▸ **Direction**:
Rewrite the items starting at the line containing "Media Center (11, 168)" and ending at the line containing "Knott County (49, 298)", both included, with "County" replaced by "Co." and all else unchanged. Return only those lines.

▸ **Records to use**:
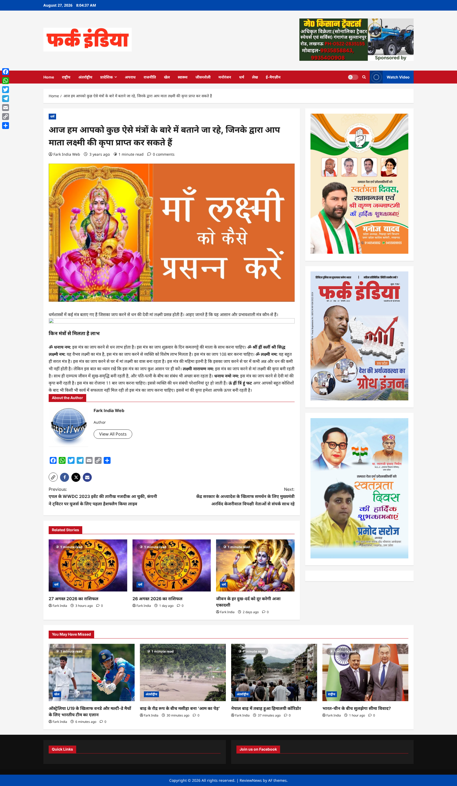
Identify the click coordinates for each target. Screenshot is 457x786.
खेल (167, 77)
==
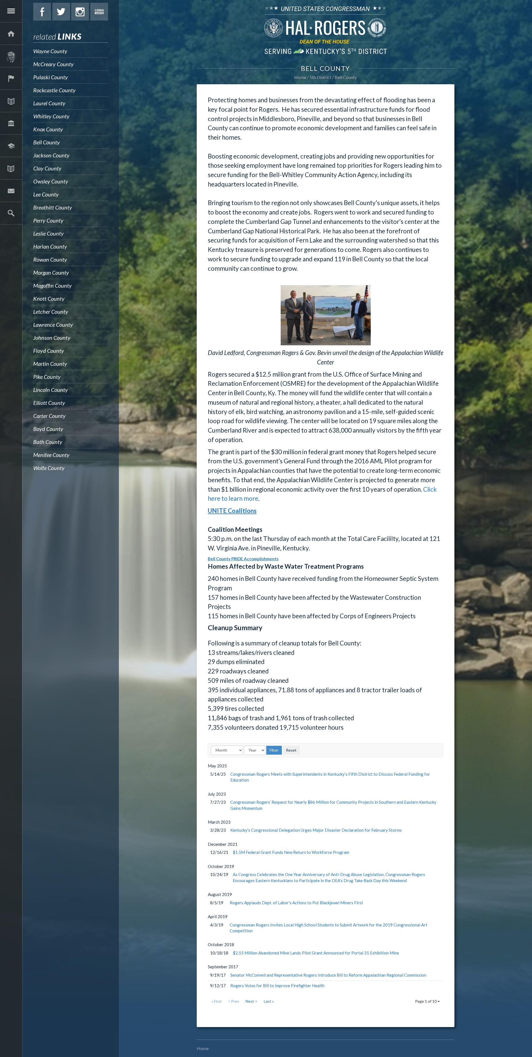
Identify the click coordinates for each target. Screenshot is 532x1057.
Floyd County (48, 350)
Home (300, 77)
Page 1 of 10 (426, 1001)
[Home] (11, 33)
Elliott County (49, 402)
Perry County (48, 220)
==
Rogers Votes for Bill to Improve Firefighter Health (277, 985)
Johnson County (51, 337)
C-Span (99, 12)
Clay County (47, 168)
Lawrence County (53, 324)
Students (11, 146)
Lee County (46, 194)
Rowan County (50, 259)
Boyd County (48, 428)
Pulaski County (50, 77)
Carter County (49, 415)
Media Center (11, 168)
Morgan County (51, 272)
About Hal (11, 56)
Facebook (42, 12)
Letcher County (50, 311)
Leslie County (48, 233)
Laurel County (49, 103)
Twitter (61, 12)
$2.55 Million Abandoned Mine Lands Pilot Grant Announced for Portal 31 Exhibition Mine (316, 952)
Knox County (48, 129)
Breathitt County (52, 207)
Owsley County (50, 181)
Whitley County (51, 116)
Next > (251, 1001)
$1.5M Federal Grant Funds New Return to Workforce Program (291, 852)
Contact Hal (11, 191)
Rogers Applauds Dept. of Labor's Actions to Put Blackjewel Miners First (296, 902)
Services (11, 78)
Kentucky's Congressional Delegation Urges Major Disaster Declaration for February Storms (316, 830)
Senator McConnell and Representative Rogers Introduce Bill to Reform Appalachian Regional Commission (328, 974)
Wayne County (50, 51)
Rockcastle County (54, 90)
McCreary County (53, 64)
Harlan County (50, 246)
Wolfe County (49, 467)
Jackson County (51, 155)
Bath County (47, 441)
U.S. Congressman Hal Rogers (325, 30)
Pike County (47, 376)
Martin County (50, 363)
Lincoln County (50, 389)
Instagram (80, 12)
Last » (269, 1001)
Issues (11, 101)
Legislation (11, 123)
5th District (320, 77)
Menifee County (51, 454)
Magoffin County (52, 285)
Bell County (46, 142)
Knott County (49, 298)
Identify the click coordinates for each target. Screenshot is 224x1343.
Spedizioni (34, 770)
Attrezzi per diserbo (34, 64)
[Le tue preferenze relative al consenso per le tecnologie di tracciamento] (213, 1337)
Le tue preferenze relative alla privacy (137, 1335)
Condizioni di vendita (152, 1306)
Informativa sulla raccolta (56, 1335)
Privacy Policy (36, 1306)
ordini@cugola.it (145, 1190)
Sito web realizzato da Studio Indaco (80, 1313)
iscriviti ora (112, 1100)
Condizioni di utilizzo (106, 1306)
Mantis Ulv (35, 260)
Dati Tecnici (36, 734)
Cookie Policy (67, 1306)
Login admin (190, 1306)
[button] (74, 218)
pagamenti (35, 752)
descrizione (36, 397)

▸ **Full output**:
Media Center (11, 168)
Morgan Co. (51, 272)
About Hal (11, 56)
Facebook (42, 12)
Letcher Co. (50, 311)
Leslie Co. (48, 233)
Laurel Co. (49, 103)
Twitter (61, 12)
$2.55 Million Abandoned Mine Lands Pilot Grant Announced for Portal 31 Exhibition Mine (316, 952)
Knox Co. (48, 129)
Breathitt Co. (52, 207)
Owsley Co. (50, 181)
Whitley Co. (51, 116)
Next > (251, 1001)
$1.5M Federal Grant Funds New Return to Workforce Program (291, 852)
Contact Hal (11, 191)
Rogers Applauds Dept. of Labor's Actions to Put Blackjewel Miners First (296, 902)
Services (11, 78)
Kentucky's Congressional Delegation Urges Major Disaster Declaration for February Storms (316, 830)
Senator McConnell and Representative Rogers Introduce Bill to Reform Appalachian Regional Commission (328, 974)
Wayne Co. (50, 51)
Rockcastle Co. (54, 90)
McCreary Co. (53, 64)
Harlan Co. (50, 246)
Wolfe Co. (49, 467)
Jackson Co. (51, 155)
Bath Co. (47, 441)
U.S. Congressman Hal Rogers (325, 30)
Pike Co. (47, 376)
Martin Co. (50, 363)
Lincoln Co. (50, 389)
Instagram (80, 12)
Last » (269, 1001)
Issues (11, 101)
Legislation (11, 123)
5th District (320, 77)
Menifee Co. (51, 454)
Magoffin Co. (52, 285)
Bell Co. (46, 142)
Knott Co. (49, 298)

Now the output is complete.